Levity, gossip and idle chitchat have no place in Dr. Ralph Clayman’s operating room. The pioneer in minimally invasive surgery once asked a gabby colleague to leave in the middle of an operation because the chatterbox lacked focus.
Clayman, a urologist so dedicated he gives his home phone number to patients, makes no apologies for his no-nonsense attitude. The stakes are simply too high.
Clayman brings that same focus and dedication to his new role as dean of UC Irvine’s School of Medicine, where he oversees 560 faculty members in 26 departments who train more than 400 medical students and 600 residents and fellows. It’s a challenging position, one that Clayman has earned as a leader in education, research and patient care.

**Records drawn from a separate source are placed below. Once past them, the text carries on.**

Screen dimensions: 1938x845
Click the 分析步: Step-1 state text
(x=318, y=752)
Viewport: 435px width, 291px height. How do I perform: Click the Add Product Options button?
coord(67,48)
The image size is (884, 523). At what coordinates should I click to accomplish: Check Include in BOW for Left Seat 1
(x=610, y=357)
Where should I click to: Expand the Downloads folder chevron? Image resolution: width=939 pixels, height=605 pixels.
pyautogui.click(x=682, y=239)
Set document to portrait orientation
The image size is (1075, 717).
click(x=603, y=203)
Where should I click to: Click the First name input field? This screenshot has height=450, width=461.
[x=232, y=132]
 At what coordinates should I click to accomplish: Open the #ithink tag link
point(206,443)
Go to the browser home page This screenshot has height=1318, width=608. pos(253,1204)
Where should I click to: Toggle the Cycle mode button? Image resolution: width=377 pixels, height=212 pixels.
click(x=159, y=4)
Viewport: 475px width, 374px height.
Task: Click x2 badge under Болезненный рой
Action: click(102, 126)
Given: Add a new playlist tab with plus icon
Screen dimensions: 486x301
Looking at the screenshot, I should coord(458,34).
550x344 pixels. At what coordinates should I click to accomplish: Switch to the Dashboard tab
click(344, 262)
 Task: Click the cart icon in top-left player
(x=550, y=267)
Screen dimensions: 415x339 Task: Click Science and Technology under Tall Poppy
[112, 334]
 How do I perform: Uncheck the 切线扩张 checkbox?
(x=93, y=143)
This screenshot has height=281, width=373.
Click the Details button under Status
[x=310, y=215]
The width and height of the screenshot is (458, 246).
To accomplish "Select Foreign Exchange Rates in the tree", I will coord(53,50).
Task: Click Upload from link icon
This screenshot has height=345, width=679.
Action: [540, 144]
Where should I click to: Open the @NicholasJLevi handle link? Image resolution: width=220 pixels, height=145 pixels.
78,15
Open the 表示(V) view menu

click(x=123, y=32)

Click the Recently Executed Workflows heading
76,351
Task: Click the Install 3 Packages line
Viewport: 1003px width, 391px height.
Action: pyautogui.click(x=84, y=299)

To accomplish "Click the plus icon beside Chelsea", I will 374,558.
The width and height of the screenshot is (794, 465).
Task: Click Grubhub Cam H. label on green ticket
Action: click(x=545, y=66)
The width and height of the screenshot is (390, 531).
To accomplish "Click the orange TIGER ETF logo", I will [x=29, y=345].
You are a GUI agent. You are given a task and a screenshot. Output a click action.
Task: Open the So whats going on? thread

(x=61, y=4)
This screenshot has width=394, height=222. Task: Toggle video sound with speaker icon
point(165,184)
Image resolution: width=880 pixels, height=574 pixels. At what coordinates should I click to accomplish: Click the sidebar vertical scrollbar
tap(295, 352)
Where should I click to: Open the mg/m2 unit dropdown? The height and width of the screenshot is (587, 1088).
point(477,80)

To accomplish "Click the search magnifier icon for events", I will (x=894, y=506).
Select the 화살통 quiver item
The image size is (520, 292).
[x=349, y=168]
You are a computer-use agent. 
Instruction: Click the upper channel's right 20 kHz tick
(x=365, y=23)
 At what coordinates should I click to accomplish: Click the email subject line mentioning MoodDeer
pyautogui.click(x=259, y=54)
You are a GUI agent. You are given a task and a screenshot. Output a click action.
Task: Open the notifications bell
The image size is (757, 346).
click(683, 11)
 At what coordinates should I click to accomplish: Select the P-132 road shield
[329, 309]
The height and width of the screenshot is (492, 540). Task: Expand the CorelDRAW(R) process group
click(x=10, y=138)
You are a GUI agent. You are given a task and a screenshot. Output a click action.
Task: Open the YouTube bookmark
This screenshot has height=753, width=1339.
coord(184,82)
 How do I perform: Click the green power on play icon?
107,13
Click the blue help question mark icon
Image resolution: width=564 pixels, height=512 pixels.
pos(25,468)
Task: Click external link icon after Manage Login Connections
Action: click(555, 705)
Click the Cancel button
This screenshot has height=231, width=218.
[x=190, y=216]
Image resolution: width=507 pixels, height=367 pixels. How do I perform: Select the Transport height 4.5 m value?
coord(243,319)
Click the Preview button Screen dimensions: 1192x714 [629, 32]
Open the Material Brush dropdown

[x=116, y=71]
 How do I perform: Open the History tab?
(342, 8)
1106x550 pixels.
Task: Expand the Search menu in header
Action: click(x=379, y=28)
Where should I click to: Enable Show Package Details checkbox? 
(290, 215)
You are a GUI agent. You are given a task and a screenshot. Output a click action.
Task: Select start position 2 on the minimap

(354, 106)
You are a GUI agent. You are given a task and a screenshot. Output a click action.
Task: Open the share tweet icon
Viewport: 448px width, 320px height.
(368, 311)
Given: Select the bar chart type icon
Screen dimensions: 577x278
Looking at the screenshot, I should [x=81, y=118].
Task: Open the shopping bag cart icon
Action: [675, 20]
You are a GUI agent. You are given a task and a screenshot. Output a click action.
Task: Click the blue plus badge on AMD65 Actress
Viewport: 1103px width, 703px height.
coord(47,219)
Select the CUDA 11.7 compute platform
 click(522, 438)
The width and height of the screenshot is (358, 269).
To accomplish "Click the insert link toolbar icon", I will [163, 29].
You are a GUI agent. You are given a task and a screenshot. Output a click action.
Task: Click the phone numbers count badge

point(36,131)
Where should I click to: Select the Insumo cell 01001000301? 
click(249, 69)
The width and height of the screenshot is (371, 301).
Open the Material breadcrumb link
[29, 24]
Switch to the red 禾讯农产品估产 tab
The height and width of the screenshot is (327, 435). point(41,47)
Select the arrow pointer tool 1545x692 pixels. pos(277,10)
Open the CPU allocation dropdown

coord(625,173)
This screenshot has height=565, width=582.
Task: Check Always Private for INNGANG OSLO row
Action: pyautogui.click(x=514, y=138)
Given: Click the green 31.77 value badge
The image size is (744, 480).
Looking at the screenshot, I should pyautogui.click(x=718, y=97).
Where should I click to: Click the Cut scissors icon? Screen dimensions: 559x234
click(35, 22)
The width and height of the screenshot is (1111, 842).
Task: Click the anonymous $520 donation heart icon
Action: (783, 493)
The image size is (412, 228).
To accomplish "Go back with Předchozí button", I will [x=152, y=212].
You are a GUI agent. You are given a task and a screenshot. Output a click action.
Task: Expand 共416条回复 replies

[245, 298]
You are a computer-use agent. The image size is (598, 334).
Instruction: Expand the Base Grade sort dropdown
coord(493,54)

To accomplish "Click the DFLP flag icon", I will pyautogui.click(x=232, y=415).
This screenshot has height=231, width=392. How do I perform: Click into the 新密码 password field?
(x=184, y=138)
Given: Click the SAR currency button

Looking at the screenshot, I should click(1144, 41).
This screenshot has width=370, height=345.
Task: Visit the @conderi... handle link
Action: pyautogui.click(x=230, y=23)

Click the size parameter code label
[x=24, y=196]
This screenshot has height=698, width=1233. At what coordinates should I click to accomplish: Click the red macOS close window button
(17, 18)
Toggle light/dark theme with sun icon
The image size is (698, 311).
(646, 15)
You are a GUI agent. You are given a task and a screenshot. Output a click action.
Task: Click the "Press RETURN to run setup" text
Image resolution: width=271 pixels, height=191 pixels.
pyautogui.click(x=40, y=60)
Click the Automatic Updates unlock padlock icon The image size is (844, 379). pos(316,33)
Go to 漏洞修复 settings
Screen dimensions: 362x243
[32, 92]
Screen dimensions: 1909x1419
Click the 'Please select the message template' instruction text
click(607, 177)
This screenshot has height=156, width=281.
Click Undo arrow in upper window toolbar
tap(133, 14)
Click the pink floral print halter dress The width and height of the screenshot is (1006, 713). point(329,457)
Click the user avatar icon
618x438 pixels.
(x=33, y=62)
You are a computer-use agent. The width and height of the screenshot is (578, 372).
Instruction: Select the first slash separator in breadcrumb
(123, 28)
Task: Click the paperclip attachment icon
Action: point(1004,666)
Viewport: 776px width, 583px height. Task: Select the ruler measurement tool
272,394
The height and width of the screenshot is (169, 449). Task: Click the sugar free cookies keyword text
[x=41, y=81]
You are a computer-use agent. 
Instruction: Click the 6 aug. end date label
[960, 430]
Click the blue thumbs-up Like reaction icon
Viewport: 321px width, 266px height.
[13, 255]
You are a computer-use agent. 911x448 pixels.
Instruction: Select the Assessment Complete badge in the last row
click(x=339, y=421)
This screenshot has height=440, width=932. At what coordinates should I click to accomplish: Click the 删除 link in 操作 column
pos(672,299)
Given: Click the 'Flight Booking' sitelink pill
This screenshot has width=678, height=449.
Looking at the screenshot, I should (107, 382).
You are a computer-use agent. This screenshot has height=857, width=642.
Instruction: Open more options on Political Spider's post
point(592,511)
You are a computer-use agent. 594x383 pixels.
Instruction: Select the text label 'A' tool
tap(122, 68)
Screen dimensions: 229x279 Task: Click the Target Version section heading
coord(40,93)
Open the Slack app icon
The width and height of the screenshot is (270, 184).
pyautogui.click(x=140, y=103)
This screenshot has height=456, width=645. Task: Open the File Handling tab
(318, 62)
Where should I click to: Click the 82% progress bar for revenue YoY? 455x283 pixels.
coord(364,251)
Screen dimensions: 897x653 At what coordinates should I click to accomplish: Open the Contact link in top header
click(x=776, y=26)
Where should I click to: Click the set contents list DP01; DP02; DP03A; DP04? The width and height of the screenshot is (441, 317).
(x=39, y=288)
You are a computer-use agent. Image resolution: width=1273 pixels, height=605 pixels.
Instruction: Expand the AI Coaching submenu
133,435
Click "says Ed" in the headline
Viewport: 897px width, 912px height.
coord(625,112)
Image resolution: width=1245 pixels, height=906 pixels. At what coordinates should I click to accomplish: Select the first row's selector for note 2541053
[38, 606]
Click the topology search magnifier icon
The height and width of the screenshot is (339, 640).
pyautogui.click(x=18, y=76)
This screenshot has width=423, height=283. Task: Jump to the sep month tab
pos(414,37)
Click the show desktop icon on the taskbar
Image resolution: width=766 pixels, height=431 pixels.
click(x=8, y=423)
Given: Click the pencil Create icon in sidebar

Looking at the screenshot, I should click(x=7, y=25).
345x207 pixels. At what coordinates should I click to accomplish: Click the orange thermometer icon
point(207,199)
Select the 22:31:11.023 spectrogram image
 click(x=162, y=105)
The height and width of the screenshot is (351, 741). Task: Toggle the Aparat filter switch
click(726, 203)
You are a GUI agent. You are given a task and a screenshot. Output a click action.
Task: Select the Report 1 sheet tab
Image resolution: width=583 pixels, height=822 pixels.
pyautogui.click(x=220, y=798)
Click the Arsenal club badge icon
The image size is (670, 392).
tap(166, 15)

For more than 30 years, he has refined and improved minimally invasive surgery, which means smaller incisions, less pain and quicker recoveries for tens of thousands of patients worldwide. In 1990, he led a team at Washington University in St. Louis that performed the first removal of a tumor-bearing kidney using a laparoscope, a tubelike instrument that permits surgery through a tiny incision. Recently, Clayman spearheaded efforts by UCI researchers to treat renal cancer by inserting a small needle into the diseased kidney and freezing the tumor.
“He has revolutionized how we approach many urologic diseases, including kidney stones and tumors,” says Dr. Richard Williams, urology chair at the University of Iowa, who did residency training with Clayman in the mid-1970s at the University of Minnesota.